Extracted information:
----------
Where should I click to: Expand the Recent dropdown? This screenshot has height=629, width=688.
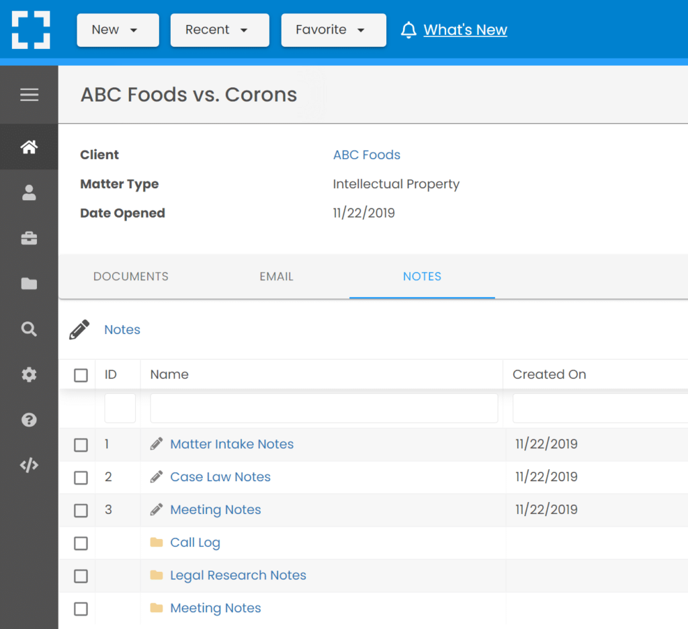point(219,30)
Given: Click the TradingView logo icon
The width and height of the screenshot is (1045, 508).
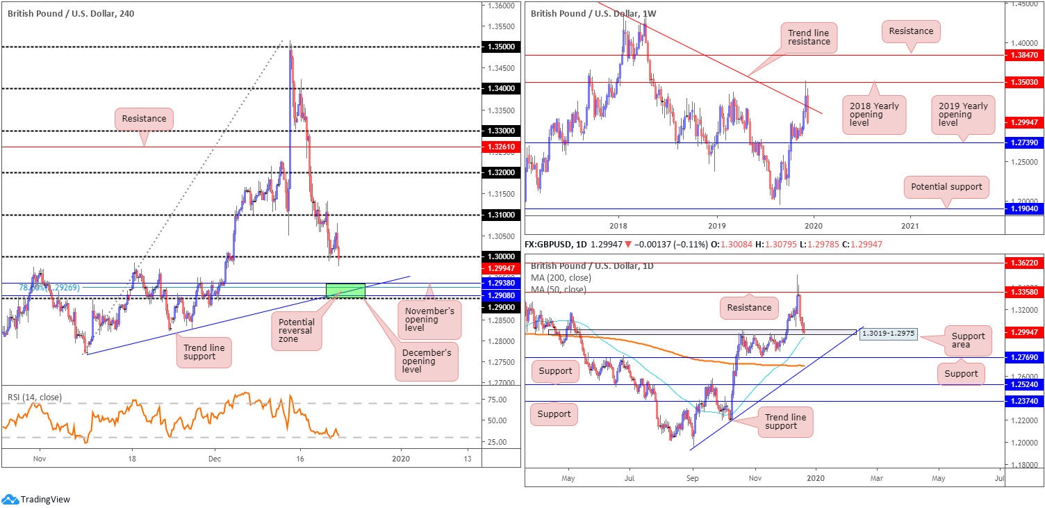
----------
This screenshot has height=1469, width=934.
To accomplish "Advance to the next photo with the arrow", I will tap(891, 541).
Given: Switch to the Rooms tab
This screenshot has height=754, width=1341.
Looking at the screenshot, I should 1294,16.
----------
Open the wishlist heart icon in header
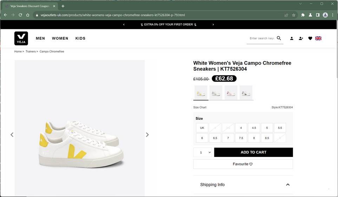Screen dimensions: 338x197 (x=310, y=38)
----------
Work order:
Each line in the data that holds the string "Given" needs to be copied.

Result:
Given: Click the TradingView logo icon
Given: Switch to the Rooms tab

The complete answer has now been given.